Along the Sumatra-Sunda trench, the Indo-Australian plate subducts beneath the Sunda and Burma plates, forming an active seismogenic zone that have generated large, destructive earthquakes such as the 2004 Mw 9.2 Sumatran-Andaman earthquake (Chlieh et al. 2007). Seaward of the Sunda trench, the incoming section composes the Wharton Basin, which is shaped by N-S oriented fracture zones that formed during Cretaceous to Eocene spreading along the fossil Wharton Ridge (Jacob et al. 2014). These fractures zones are currently reactivated as left-lateral strike-slip faults in the present-day stress field, hosting frequent earthquakes represented by the 2012 Mw8.6 Wharton Basin earthquake sequence ~120 km southwest of the Sunda trench (Wei et al. 2013). The stress states are inferred to interact between the oceanic plate and subduction system in this region (Delescluse et al. 2012), but the mechanisms of the interaction, together with the evolution of past intraplate stresses on the Indo-Australian plate, are not well understood.

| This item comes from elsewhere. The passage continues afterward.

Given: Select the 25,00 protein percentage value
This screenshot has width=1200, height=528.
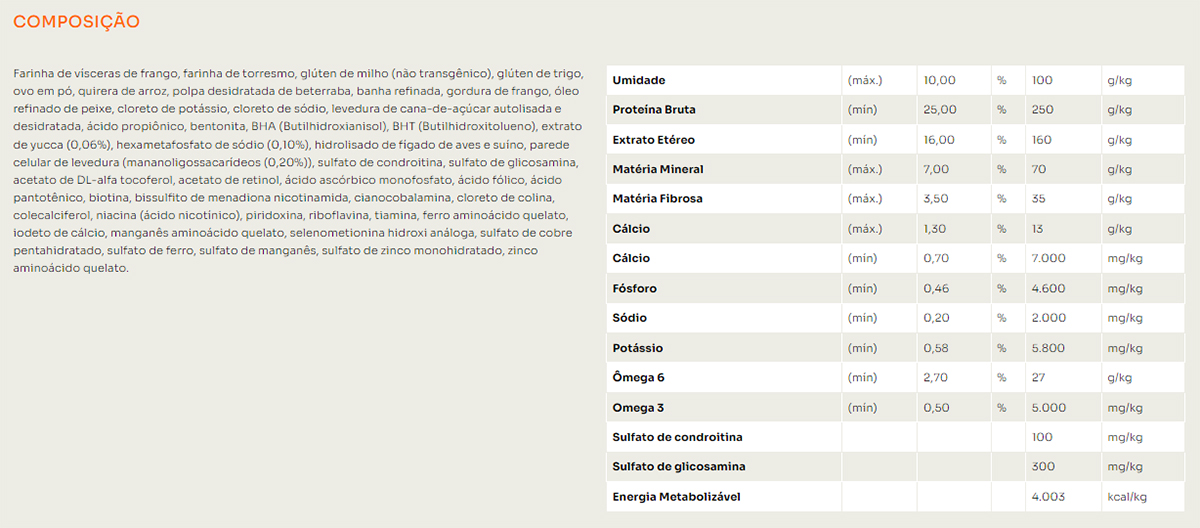Looking at the screenshot, I should [x=940, y=110].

The full sedimentary succession in the Wharton Basin from the seafloor to 1415.4 meters was recovered by International Ocean Discovery Program (IODP) Expedition 362, east of the Ninety-East Ridge, ~225 km distance from the trench offshore Northern Sumatra (McNeill et al. 2017). They consist of predominantly siliciclastic sediments interpreted as part of the Bengal-Nicobar Fan (Lithologic Units I–II), underlain by mixed tuffaceous and pelagic sediment (Unit III) and thin intervals of intercalated pelagic and igneous material (Units IV and V) overlying oceanic crust (Unit VI). Major transitions in lithology, age, structure, and physical properties mark the boundary between the unlithified Nicobar fan sediments (late Miocene-recent) and lithified pre-fan pelagic sediments (late Paleocene-late Miocene), which is a horizon traceable throughout the Wharton Basin, and is one of the potential pre-décollement horizons at the subduction zone offshore Sumatra.

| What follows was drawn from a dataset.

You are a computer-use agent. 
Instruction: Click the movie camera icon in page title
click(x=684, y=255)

A distinct concentration of normal faults is observed in the pelagic units (Units III-V), characterized by thin anastomosing faults which randomly cross-cut each other. Sand injections, sediment-filled veinlets, syn-sedimentary recumbent folds, and diagenetic spots also occur in the sediments. The flattened ellipsoidal geometry of the diagenetic spots which may serve as indication of strain, overprint the normal faults and incur no offsets. The high conjugate angle and wavy geometry of the faults may imply that the normal faulting occurred before significant compaction. In one of the shear zones, red sediments that are darker than the surrounding sediments are distributed, similar to diagenetic spots, suggesting that the shear zones may have served as pathways of focused fluids. The concentrated deformation in the pelagic section may have occurred in an early burial history during active ridge environment at that time, followed by rapid sedimentation of the Nicobar Fan, associated with sediment diagenesis and fluid flow.

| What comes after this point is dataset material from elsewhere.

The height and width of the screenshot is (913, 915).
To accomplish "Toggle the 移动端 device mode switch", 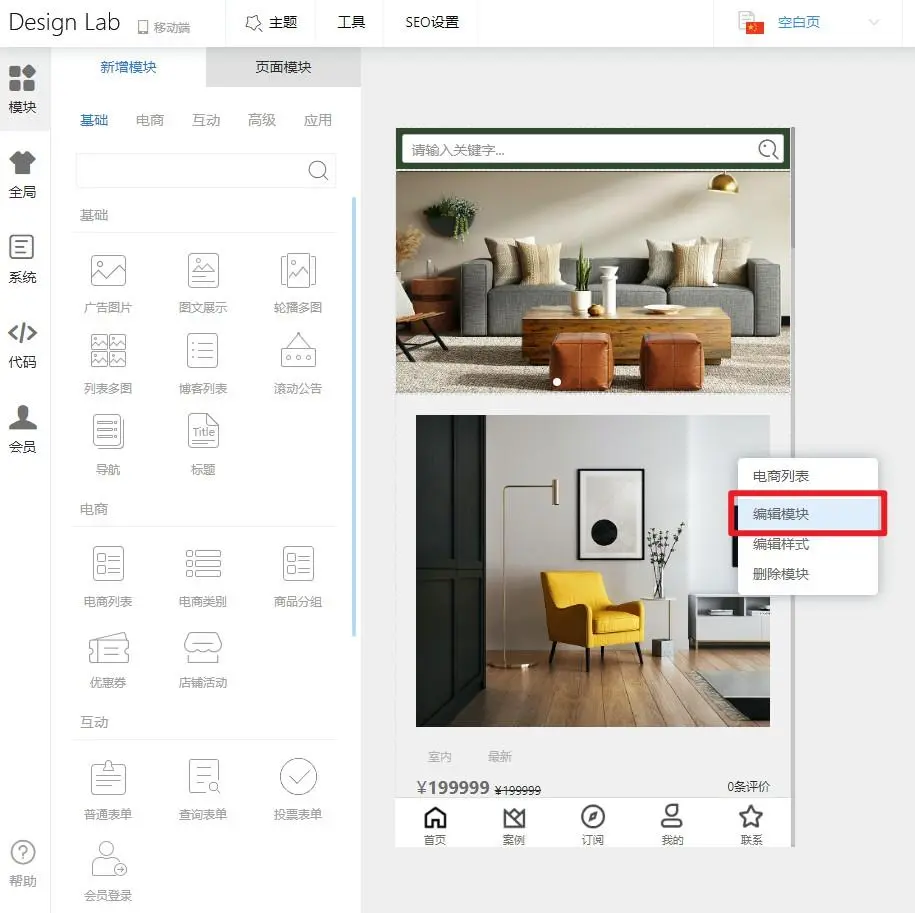I will [x=163, y=27].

The motivation of our research is to investigate the internal architecture of the late Miocene-Paleocene pelagic section in the northern Wharton Basin, and to reconstruct the intraplate conditions and interplay of deformation, consolidation, and diagenesis, prior to and/or during the Nicobar Fan sedimentation. Using core samples from IODP Exp. 362, we conduct 1) three-dimensional microstructural observations using a micro-focus X-ray CT scanner and optical microscopy on thin sections, 2) textural and compositional analyses using field emission scanning electron microscope, X-ray diffraction and fluorescence analyses to examine the mineral occurrences, and 3) paleo-stress analysis utilizing structural data obtained during the expedition and from microstructural observation. In this presentation, we report on preliminary findings from these analyses, to discuss possible mechanisms of observed deformation and syn-sedimentary processes.